### WHAT THIS EXERCISE ASKS:
1. List every social media or messaging service named in the text on distraction below.
2. Reproduce the part of the text on distraction below starting at "The Problem of" and ending at "to all of it.".

### TEXT EXCERPT:

*-*-*

The Problem of Distraction
We live in what some psychologists have called a state of “Continuous Partial Attention”. We are at our desks writing a report or essay, and consciously and subconsciously we’re monitoring for WhatsApp pings, email alerts, text message beeps. Or we’re talking to someone on the phone, and scrolling Facebook, or flicking through Instagram or hopping TV channels—giving partial attention to all of it.
Tim Challies comments in his book The Next Story, “As we do so, we keep our brains in a constant state of heightened stress, damaging our ability to devote ourselves to extended periods of thoughtful reflection and contemplation. After some time, our brains begin to crave this constant communication, finding peace in little else.”
We are have rewired our brains for distraction. But in many ways it has always been like this. I was struck this week by a quote from a 17th century writer, Richard Sibbes:
“A stream cut into many channels runs weakly, and is unfit to carry anything. Babylon was so captured. They cut the river into many channels, and then he that captured it easily passed over them.”

*-*-*

### SOURCE MATERIAL:

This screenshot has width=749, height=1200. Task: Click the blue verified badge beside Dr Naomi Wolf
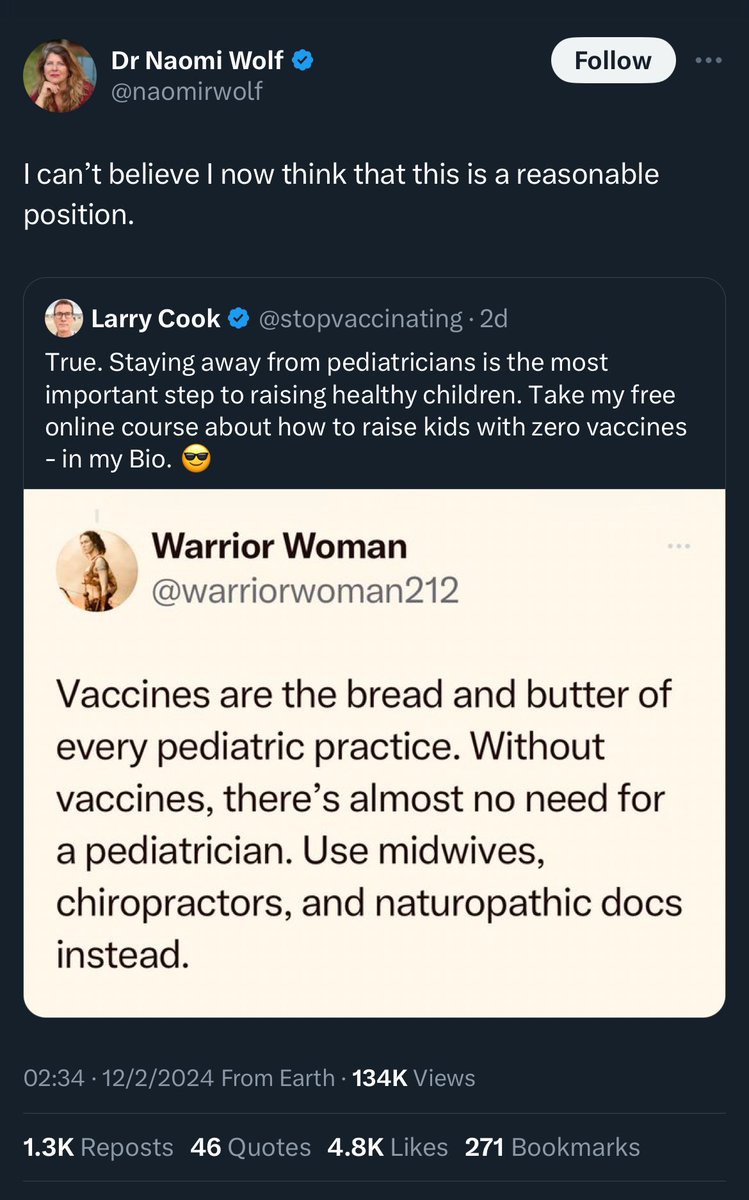coord(303,60)
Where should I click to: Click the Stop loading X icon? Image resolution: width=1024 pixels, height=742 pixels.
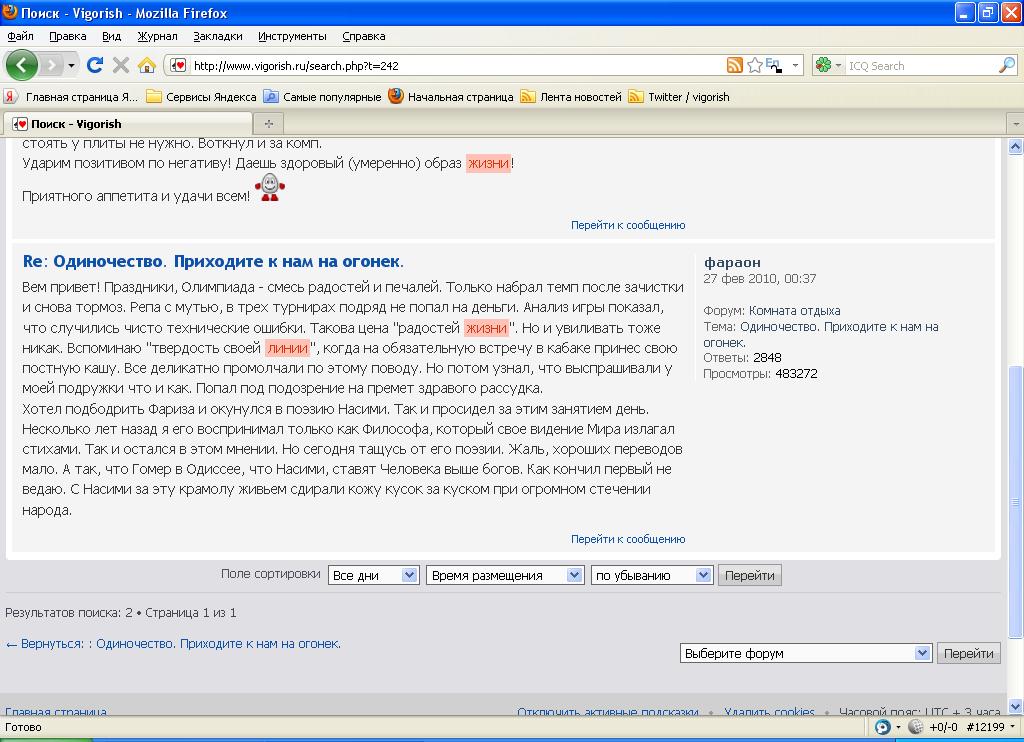click(121, 65)
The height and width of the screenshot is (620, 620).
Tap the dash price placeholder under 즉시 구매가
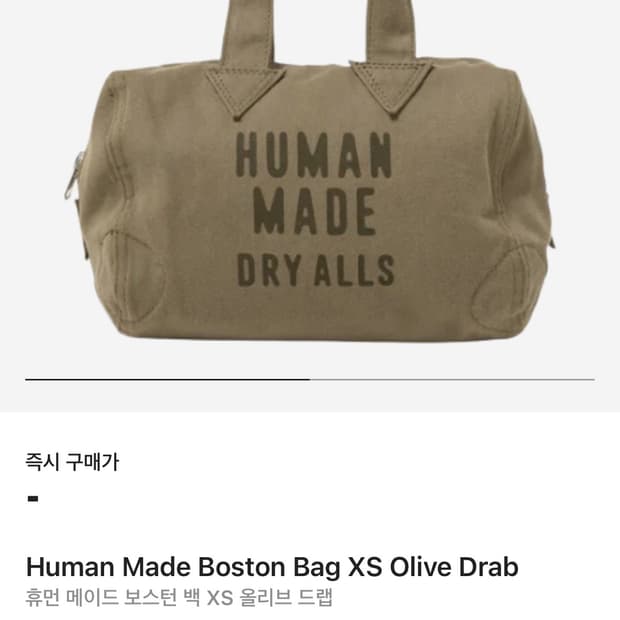coord(33,499)
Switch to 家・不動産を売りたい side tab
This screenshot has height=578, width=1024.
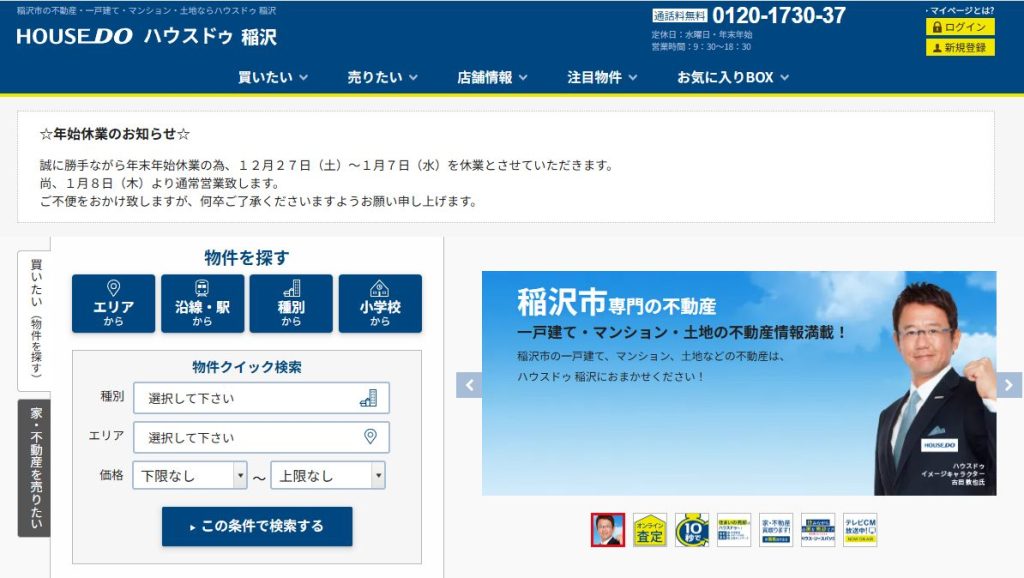point(34,467)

*-*-*

### SOLUTIONS PER TASK:
1. WhatsApp, Facebook, Instagram

2.
The Problem of Distraction
We live in what some psychologists have called a state of “Continuous Partial Attention”. We are at our desks writing a report or essay, and consciously and subconsciously we’re monitoring for WhatsApp pings, email alerts, text message beeps. Or we’re talking to someone on the phone, and scrolling Facebook, or flicking through Instagram or hopping TV channels—giving partial attention to all of it.